VeriFree bypasses answer verification entirely by using the conditional probability of reference answers given generated reasoning traces as both reward signal and training weight. This approach matches or surpasses verifier-based methods on MMLU-Pro, GPQA, and SuperGPQA without rule-based or model-based verifiers.
L2T uses PAC-Bayes bounds and Fisher information to compute per-episode rewards measuring each step's contribution to correctness. This annotation-free approach matches dense feedback quality while eliminating the cost of outcome-only methods that produce 2x excess tokens.
GenPRM and ThinkPRM reframe process supervision as generative tasks with CoT reasoning before judgment, achieving superior performance on far fewer labels. A 1.5B GenPRM beats GPT-4o; ThinkPRM uses only 1% of PRM800K labels to surpass full-dataset discriminative verifiers.

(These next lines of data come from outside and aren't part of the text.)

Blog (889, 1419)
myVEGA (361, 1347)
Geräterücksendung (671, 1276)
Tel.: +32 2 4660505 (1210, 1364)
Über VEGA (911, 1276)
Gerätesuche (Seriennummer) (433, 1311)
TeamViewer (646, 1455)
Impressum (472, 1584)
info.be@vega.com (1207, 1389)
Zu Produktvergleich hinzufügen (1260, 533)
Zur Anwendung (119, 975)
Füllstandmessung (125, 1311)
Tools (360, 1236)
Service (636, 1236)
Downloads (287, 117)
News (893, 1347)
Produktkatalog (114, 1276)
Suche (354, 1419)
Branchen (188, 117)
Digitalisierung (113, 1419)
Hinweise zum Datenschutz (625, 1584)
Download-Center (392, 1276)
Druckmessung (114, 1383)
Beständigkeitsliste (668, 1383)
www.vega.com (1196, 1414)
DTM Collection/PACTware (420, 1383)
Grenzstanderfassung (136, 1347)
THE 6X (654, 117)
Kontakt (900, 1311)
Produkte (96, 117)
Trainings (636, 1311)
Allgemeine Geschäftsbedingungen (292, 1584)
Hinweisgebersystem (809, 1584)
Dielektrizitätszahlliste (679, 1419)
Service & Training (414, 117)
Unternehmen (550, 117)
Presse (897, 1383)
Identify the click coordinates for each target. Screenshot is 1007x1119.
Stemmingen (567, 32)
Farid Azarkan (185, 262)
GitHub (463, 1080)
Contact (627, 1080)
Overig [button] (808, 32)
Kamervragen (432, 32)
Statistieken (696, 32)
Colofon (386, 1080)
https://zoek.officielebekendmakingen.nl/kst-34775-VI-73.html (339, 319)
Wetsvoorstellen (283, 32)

Semi-formal reasoning templates enable execution-free patch equivalence verification at 93% accuracy on real agent code, crossing the reliability threshold needed for RL reward signals. This makes execution-free verification viable for certain task classes like fault localization and code reasoning.
Pass@k analysis shows base models outperform RLVR models at high k, indicating RLVR doesn't expand solvable problems but rather narrows sampling toward solutions already in the base model's distribution. Distillation, by contrast, genuinely transfers new reasoning patterns.
Evidence shows base models already contain reasoning capability in latent form; RL training optimizes deployment timing rather than capability creation. Hybrid models recover 91% of performance gains by routing tokens only, and activation vectors for reasoning strategies pre-exist before any RL.
Binary correctness rewards incentivize high-confidence guessing because they don't penalize confident wrong answers. Adding the Brier score as a second reward term mathematically guarantees joint optimization of accuracy and calibration without trade-off.